### Directive
List as numbered lines the items between the line holding "Task: Click the 导出 export icon" and the line holding "click(x=59, y=311)", inclusive, omitting blank lines.

### Input material
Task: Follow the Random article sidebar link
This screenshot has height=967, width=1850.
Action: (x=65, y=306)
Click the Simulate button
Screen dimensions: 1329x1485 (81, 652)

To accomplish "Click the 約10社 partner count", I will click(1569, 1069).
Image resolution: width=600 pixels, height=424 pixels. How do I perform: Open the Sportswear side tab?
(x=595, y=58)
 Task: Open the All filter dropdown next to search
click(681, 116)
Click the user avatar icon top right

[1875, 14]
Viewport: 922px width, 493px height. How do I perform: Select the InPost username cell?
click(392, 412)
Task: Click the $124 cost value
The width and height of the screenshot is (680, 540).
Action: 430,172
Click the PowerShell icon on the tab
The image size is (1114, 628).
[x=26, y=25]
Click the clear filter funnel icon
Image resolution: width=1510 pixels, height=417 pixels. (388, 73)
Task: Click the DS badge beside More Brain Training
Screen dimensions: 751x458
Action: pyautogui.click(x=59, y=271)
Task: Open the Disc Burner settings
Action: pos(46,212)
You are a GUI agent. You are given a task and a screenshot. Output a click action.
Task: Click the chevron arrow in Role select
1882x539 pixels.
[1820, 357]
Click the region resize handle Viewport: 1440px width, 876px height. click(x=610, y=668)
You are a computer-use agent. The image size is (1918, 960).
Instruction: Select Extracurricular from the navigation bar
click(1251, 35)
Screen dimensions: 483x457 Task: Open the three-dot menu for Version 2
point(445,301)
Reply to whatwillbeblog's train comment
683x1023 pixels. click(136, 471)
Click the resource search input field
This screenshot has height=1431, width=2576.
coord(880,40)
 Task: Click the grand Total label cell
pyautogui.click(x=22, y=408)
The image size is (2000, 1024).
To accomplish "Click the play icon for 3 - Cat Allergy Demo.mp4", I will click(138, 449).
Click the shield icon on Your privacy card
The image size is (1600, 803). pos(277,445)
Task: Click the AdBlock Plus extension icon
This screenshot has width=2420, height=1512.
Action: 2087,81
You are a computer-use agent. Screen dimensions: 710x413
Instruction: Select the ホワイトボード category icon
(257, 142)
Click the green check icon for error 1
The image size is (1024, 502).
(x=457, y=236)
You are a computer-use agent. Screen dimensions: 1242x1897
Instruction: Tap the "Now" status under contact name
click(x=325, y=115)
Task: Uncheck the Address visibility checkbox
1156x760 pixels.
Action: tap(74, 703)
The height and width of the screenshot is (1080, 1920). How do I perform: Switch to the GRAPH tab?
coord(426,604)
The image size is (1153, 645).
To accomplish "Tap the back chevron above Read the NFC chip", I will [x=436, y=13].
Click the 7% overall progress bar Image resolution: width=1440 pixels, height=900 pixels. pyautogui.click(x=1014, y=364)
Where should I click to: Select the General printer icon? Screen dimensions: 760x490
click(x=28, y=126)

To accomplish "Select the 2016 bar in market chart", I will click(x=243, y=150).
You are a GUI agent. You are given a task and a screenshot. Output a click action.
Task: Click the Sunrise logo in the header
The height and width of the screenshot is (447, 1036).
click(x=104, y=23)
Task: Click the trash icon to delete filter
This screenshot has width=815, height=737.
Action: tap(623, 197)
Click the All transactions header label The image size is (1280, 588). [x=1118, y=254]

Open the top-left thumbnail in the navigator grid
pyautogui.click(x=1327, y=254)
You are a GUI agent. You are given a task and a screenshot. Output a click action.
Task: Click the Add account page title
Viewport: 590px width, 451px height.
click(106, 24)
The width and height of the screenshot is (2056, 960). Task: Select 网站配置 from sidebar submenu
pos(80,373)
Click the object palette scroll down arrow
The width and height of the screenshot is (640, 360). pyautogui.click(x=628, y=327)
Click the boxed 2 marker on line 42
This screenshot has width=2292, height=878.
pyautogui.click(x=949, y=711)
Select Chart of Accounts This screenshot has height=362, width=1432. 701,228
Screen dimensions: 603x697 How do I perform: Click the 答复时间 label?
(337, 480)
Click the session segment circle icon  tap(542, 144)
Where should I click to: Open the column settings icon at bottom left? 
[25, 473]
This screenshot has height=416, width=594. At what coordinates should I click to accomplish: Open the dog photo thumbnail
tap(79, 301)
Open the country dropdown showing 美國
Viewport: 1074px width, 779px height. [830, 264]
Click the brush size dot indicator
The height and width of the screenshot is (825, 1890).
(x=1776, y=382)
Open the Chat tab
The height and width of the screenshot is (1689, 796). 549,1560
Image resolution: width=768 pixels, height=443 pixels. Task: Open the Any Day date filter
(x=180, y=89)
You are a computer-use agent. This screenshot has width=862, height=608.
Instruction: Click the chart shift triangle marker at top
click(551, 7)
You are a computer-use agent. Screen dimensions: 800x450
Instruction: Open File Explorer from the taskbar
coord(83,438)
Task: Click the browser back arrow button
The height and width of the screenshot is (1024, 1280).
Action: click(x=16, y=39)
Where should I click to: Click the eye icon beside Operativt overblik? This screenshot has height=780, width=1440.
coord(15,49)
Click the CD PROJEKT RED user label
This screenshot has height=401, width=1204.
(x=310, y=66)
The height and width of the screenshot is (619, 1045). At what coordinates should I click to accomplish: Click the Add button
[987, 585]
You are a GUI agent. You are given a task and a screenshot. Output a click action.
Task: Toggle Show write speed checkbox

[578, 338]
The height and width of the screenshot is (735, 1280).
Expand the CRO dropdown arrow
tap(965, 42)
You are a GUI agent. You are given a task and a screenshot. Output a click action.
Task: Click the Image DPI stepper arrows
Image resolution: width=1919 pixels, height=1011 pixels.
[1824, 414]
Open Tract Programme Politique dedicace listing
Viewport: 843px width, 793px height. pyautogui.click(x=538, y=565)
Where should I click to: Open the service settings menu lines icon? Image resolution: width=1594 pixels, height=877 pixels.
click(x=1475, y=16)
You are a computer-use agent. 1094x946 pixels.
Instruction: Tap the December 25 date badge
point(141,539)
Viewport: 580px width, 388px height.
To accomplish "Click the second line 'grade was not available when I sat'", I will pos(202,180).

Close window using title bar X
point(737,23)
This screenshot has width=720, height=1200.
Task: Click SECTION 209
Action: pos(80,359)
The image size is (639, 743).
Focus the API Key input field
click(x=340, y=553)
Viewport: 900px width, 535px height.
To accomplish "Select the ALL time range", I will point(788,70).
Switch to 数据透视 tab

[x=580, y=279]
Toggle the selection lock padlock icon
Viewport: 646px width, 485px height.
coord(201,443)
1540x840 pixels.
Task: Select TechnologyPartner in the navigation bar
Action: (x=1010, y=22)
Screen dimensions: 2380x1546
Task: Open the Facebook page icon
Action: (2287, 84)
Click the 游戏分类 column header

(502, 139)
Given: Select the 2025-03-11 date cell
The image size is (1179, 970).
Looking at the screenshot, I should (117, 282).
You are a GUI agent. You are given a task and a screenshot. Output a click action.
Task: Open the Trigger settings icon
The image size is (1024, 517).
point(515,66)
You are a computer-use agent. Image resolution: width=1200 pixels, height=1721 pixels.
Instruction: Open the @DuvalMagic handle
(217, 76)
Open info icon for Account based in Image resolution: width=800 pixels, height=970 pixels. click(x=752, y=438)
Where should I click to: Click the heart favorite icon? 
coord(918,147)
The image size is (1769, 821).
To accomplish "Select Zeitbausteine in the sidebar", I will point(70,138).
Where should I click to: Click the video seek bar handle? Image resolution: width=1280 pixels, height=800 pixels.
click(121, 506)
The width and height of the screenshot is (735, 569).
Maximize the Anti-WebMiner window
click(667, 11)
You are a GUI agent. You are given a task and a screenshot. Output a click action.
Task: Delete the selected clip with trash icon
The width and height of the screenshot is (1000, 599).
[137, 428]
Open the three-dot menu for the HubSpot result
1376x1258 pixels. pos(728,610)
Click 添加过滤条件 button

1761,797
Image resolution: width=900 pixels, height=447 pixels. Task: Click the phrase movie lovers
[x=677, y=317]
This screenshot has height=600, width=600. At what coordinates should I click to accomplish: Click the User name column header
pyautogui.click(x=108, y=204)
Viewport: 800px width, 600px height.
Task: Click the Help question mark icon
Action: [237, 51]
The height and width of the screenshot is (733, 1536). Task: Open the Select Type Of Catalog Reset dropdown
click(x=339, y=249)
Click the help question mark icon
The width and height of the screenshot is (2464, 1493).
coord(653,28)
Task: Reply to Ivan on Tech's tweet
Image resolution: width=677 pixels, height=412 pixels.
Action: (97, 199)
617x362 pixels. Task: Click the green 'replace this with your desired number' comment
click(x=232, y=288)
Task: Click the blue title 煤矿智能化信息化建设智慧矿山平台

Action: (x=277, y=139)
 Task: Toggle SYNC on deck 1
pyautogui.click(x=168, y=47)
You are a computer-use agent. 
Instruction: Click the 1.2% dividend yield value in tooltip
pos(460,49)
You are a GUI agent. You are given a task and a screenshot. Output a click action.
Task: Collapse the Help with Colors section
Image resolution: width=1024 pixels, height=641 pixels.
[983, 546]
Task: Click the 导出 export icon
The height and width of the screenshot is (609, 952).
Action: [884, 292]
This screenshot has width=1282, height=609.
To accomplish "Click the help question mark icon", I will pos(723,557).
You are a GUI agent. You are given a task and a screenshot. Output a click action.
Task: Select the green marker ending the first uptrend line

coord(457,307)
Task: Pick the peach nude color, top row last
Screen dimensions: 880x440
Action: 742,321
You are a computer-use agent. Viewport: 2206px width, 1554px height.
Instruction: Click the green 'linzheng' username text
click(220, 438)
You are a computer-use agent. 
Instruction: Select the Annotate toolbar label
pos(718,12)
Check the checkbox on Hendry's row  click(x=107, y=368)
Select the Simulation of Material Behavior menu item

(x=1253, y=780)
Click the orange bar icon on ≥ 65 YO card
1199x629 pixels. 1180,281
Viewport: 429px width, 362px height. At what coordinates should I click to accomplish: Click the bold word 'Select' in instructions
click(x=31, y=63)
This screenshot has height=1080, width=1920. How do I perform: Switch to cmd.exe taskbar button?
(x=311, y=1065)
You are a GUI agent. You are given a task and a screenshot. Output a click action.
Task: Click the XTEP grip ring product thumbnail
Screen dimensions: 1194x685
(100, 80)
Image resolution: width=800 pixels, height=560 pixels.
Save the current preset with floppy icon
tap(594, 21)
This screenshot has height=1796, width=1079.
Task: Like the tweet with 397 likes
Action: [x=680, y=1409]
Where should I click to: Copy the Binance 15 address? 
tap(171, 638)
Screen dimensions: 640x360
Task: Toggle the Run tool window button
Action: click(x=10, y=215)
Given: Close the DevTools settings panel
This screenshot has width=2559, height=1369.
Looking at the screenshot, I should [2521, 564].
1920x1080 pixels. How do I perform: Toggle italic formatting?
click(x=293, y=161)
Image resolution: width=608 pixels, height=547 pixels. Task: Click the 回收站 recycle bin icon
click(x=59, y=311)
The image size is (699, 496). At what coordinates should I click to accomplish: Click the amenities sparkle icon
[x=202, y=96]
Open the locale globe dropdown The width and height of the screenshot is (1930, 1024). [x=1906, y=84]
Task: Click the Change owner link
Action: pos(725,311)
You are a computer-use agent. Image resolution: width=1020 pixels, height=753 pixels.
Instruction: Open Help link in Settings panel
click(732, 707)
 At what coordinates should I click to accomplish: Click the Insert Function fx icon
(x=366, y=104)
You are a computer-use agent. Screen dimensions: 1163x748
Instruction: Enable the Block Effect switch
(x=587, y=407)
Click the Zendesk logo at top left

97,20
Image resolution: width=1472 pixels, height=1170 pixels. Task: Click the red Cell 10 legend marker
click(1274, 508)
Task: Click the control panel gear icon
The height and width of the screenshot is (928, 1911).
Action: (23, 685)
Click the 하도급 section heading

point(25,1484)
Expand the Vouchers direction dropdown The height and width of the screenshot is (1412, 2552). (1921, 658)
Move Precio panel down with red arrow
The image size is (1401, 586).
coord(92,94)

### Task result
1. Task: Click the 导出 export icon
2. The height and width of the screenshot is (609, 952).
3. Action: [884, 292]
4. This screenshot has width=1282, height=609.
5. To accomplish "Click the help question mark icon", I will pos(723,557).
6. You are a GUI agent. You are given a task and a screenshot. Output a click action.
7. Task: Select the green marker ending the first uptrend line
8. coord(457,307)
9. Task: Pick the peach nude color, top row last
10. Screen dimensions: 880x440
11. Action: 742,321
12. You are a computer-use agent. Viewport: 2206px width, 1554px height.
13. Instruction: Click the green 'linzheng' username text
14. click(220, 438)
15. You are a computer-use agent. 
16. Instruction: Select the Annotate toolbar label
17. pos(718,12)
18. Check the checkbox on Hendry's row  click(x=107, y=368)
19. Select the Simulation of Material Behavior menu item
20. (x=1253, y=780)
21. Click the orange bar icon on ≥ 65 YO card
22. 1199x629 pixels. 1180,281
23. Viewport: 429px width, 362px height. At what coordinates should I click to accomplish: Click the bold word 'Select' in instructions
24. click(x=31, y=63)
25. This screenshot has height=1080, width=1920. How do I perform: Switch to cmd.exe taskbar button?
26. (x=311, y=1065)
27. You are a GUI agent. You are given a task and a screenshot. Output a click action.
28. Task: Click the XTEP grip ring product thumbnail
29. Screen dimensions: 1194x685
30. (100, 80)
31. Image resolution: width=800 pixels, height=560 pixels.
32. Save the current preset with floppy icon
33. tap(594, 21)
34. This screenshot has height=1796, width=1079.
35. Task: Like the tweet with 397 likes
36. Action: [x=680, y=1409]
37. Where should I click to: Copy the Binance 15 address? 
38. tap(171, 638)
39. Screen dimensions: 640x360
40. Task: Toggle the Run tool window button
41. Action: click(x=10, y=215)
42. Given: Close the DevTools settings panel
43. This screenshot has width=2559, height=1369.
44. Looking at the screenshot, I should [2521, 564].
45. 1920x1080 pixels. How do I perform: Toggle italic formatting?
46. click(x=293, y=161)
47. Image resolution: width=608 pixels, height=547 pixels. Task: Click the 回收站 recycle bin icon
48. click(x=59, y=311)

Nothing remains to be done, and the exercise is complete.